According to a release from the Department of Public Information, the two governments noted the impressive results of Guyana in maintaining its extremely low rates of deforestation, and the administration's strong push to maintain increasing parts of Guyana's unique rainforests intact. They also noted good progress on forest governance issues, in accordance with the letter and spirit of their partnership.
The partners also emphasized the importance of the Government of Guyana's determination to move towards close to one hundred percent clean and renewable energy supply by 2025, and its desire in that context to embark on a strong push to increase the amounts of solar power in Guyana's energy mix. On this basis, they agreed to move as expeditiously as possible to enable the deployment of Norway's results-based contributions both those currently held by the Inter-American Development Bank (US$80M), and outstanding results-based payments of 300 million Norwegian kroners (US$36M) towards the realization of this ambition.
We are enthusiastic about this agreement on the way forward for our partnership. This is important to Guyana and Norway, and will also provide an example to the world, said Minister of State, Joseph Harmon.
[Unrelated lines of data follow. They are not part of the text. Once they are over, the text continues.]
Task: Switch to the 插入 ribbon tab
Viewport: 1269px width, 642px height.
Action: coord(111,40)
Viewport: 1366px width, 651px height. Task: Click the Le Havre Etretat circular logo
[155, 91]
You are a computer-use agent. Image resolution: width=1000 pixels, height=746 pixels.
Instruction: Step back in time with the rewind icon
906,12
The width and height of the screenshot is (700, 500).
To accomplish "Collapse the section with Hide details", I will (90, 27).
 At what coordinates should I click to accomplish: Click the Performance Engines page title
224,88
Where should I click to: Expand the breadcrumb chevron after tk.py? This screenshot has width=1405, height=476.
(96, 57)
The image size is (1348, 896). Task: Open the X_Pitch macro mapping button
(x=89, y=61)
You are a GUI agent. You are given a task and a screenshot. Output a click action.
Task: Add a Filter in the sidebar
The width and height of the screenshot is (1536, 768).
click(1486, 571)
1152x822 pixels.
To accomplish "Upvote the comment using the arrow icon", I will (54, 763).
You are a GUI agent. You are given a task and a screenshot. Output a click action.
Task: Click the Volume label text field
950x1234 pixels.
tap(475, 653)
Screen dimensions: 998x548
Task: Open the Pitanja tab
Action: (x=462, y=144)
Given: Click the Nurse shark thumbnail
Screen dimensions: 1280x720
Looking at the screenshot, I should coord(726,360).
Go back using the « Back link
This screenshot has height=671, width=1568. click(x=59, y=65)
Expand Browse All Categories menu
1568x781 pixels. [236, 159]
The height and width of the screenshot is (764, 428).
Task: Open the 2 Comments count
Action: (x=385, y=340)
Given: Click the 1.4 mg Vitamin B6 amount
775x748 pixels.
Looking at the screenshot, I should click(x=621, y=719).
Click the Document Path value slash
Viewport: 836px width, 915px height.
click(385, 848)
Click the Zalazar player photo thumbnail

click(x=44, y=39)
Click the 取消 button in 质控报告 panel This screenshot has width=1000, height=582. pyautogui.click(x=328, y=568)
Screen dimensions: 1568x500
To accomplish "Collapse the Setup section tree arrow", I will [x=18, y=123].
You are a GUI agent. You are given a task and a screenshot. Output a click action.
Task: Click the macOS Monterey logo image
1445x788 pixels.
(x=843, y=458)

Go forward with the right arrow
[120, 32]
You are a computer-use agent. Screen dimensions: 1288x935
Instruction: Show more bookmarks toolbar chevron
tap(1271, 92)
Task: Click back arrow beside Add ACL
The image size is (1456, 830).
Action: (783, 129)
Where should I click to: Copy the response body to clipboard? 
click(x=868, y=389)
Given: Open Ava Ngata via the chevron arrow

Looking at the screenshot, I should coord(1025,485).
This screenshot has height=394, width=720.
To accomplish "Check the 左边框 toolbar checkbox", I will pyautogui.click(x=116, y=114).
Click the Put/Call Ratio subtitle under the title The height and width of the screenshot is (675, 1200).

Also present at the meetings were the Minister of Natural Resources, Raphael Trotman, and the Minister of Public Infrastructure, David Patterson, and Chairperson of the Guyana Forestry Commission, Jocelyn Dow.
We will now move quickly to trilateral discussions between The Inter-American Development Bank, Guyana, and Norway on how best to deploy Norwegian funding to push our renewable power ambition forward, Patterson stated.
Under the groundbreaking agreement first signed in 2009 between Guyana and Norway, this country was supposed to have received up to US$250M over a period of five years to protect its forests. However, there were delays and difficulties in meeting some of the stringent verifiable checks that were introduced to ensure the forests are kept intact.
In fact, Guyana reportedly lost US$18M because of penalties.
Almost US$80M has been sitting with the IDB, earmarked for the Amaila Falls hydro project.
It appears that it is this set of funds that Guyana wants released to pursue alternative energy projects.
Norway had agreed to extend the deal for Guyana to meet the benchmarks set.
As of mid-2016, it was reported that Guyana collected more than US$150M from the deal. Some of the monies were used in land demarcation for Amerindian villages.